1 to 1 NAT for LAN subnet to WAN
-
viragomann -
mmm... i dont understand sorry...
i have only this one WAN ip address assigned to me via my ISP 193.203.70.54 out of there /22 range/subnet
so do i need more than one WAN ip address for this to work, i could ask for another ip from my ISP?
AndresCT46 -
sounds great, i will give it a go and see what happens
so even if i have one WAN ip address provided by my ISP, i can still create a virtual ip using the same WAN ip address
also "destination" wouldnt this be there WAN ip address, so only they can access my LAN otherwise everyone can externally?
thanks a lot guys i really do appreciate it!!!
-
Is necessary that you have a public IP available.
You can't use your current IP WAN to generate a virtual IP, your ISP must provide you with an additional public IP.
When you perform the exercise, please verify that in the rules of your WAN you generate the rule that allows the traffic to the destination you need, otherwise you must generate the rule, this forget to say it previously.
-
If you can't acquire an additional public IP, my advice is that you generate an IPSec from your pFsense to your client's UTM
-
Ok so i cant use my current wan ip of my router 193.203.70.54
So i need to get an additional wan ip from my isp and i cqn use that to create a virtual ip?
-
When you say generate an ipsec, do you mean create an ipsec vpn
-
Yes, Internet Protocol Security (IPSec VPN)
-
But they would need to create an ipsec there end aswell so the two can talk to eachother ie site to site ipsec vpn
Is there no otherway to achieve this
-
A GRE tunnel was already mentioned by jonhpoz.
No, there is no other way than any kind of a tunnel to achieve that. -
It is correct, your client must also generate an IPSec connection in your UTM to have a secure connection from LAN to LAN.
If you intend to generate a NAT through your WAN with destination your entire LAN network, pFsense will not understand the meaning of this NAT and will simply do not anything about it, because pFsense will not have a specific destination to redirect your request.
This is the meaning of doing a NAT, this is how pFsense enables connections from the WAN to an internal and specific query service on your LAN.
I insist, the best option is generate IPSec in your pFsense and in the UTM of your client.
-
You can do 1:1 NAT but since you only have one address you can only do one of them. And that will remove the ability to bind anything else on the WAN address.

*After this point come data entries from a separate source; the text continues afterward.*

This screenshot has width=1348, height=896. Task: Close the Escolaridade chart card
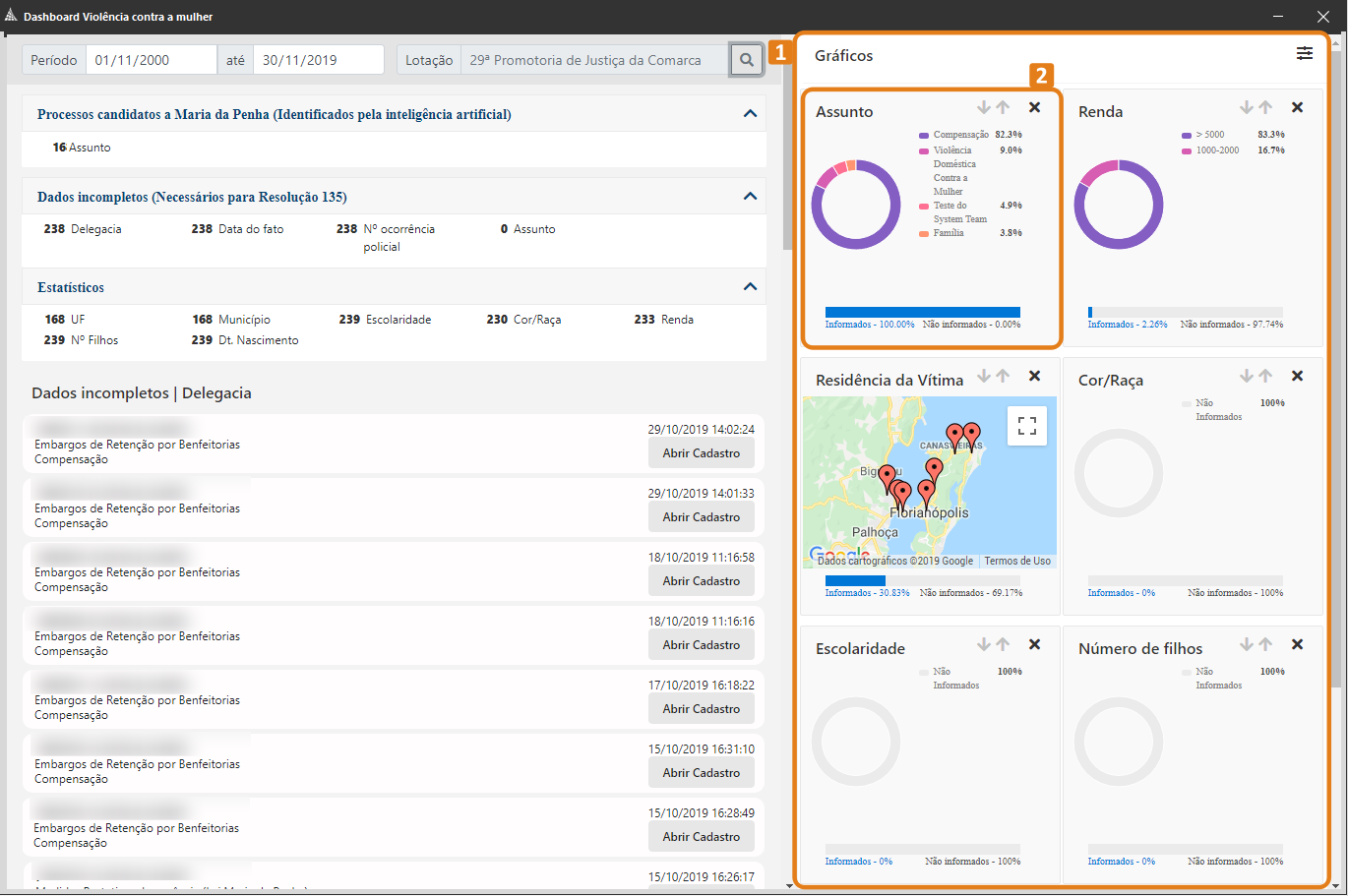(1034, 644)
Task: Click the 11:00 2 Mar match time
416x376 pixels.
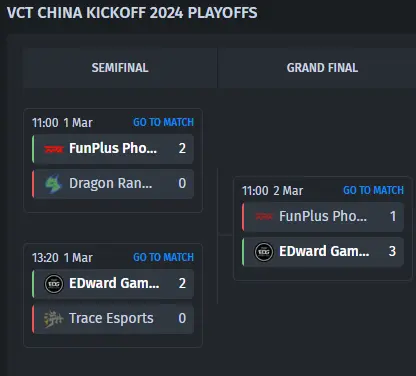Action: click(272, 191)
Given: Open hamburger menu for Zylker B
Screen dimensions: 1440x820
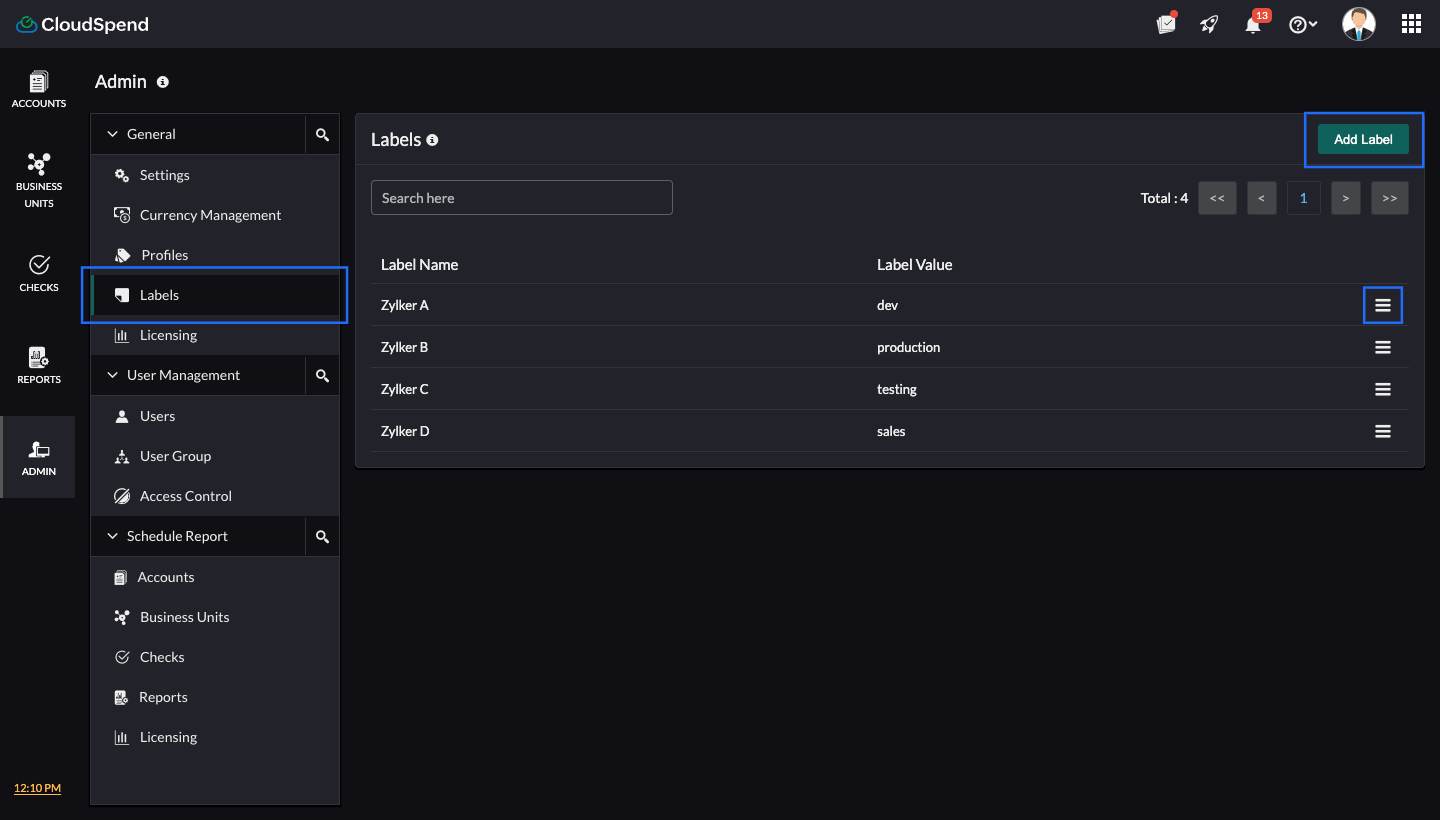Looking at the screenshot, I should coord(1383,347).
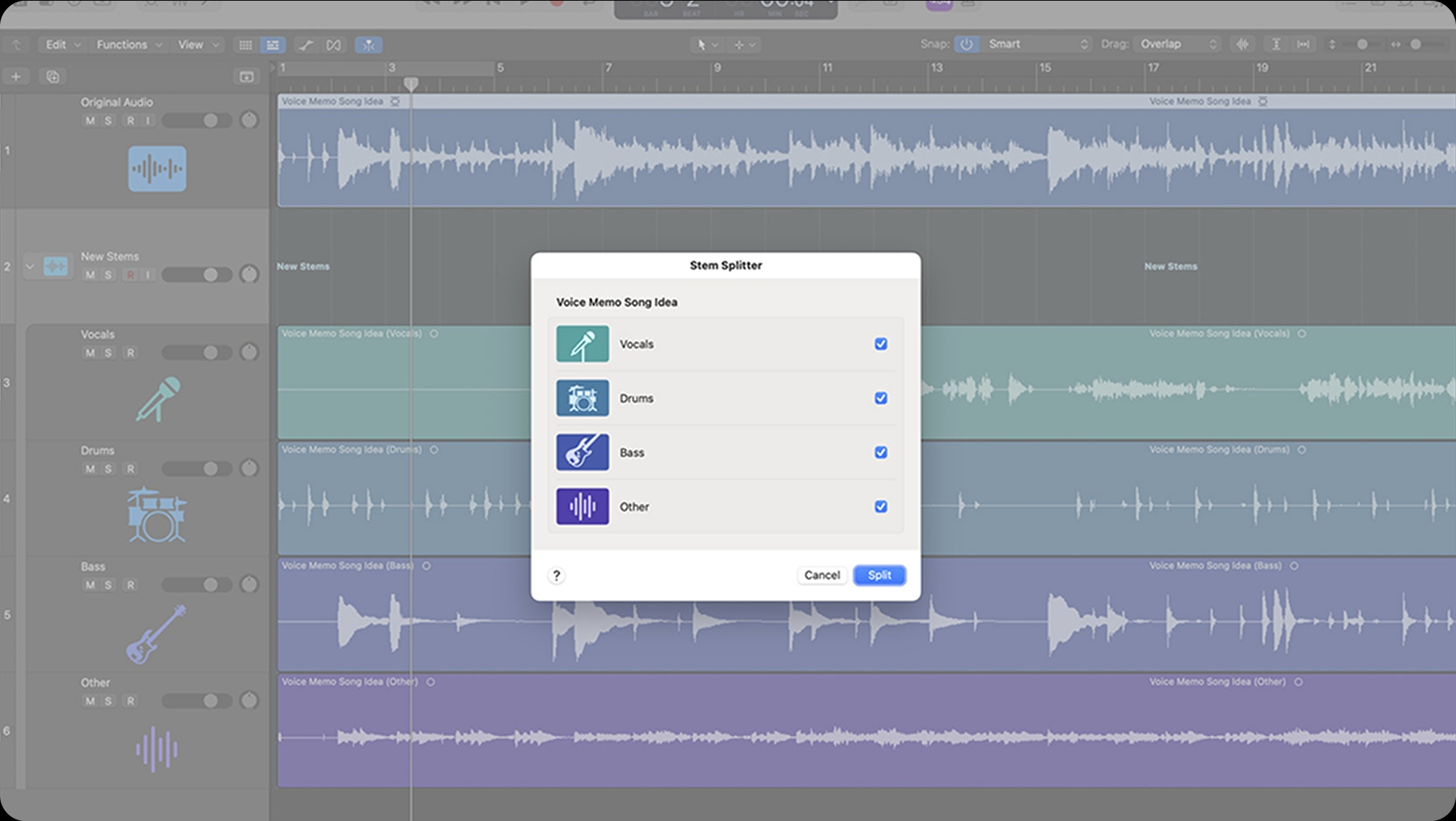Image resolution: width=1456 pixels, height=821 pixels.
Task: Mute the Drums track
Action: point(90,468)
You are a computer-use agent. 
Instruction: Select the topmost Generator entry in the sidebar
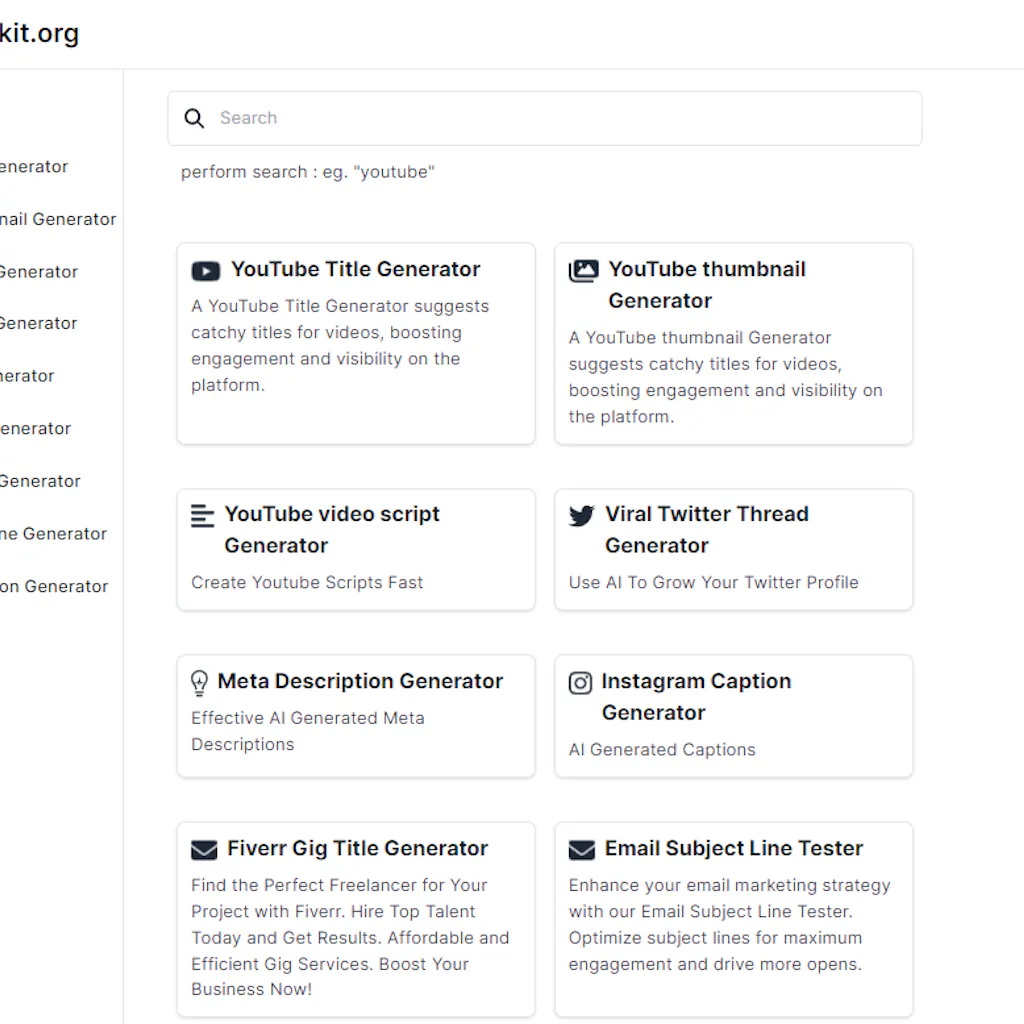coord(33,166)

If they only want to connect to one service, you can port forward:
Wan_Address:3389 10.30.0.1:3389
Wan_Address:3390 10.30.0.2:3389
Wan_Address:3391 10.30.0.3:3389
Wan_Address:3392 10.30.0.4:3389
etc.As has been said above, A VPN is how this is done. That is what you should insist on. Anything else is pretty much wrong.
-
a GRE tunnel sounds interesting, how do you do that
is that with 1 to 1 NAT or via IPsec
-
Once you have a tunnel there is no need for 1:1 nat or any nat.. The tunnel is used to route the traffic to get to your network.. The whole POINT to a vpn..
If you were going to create a tunnel - there is zero reason not to encrypt it because its going over the public internet.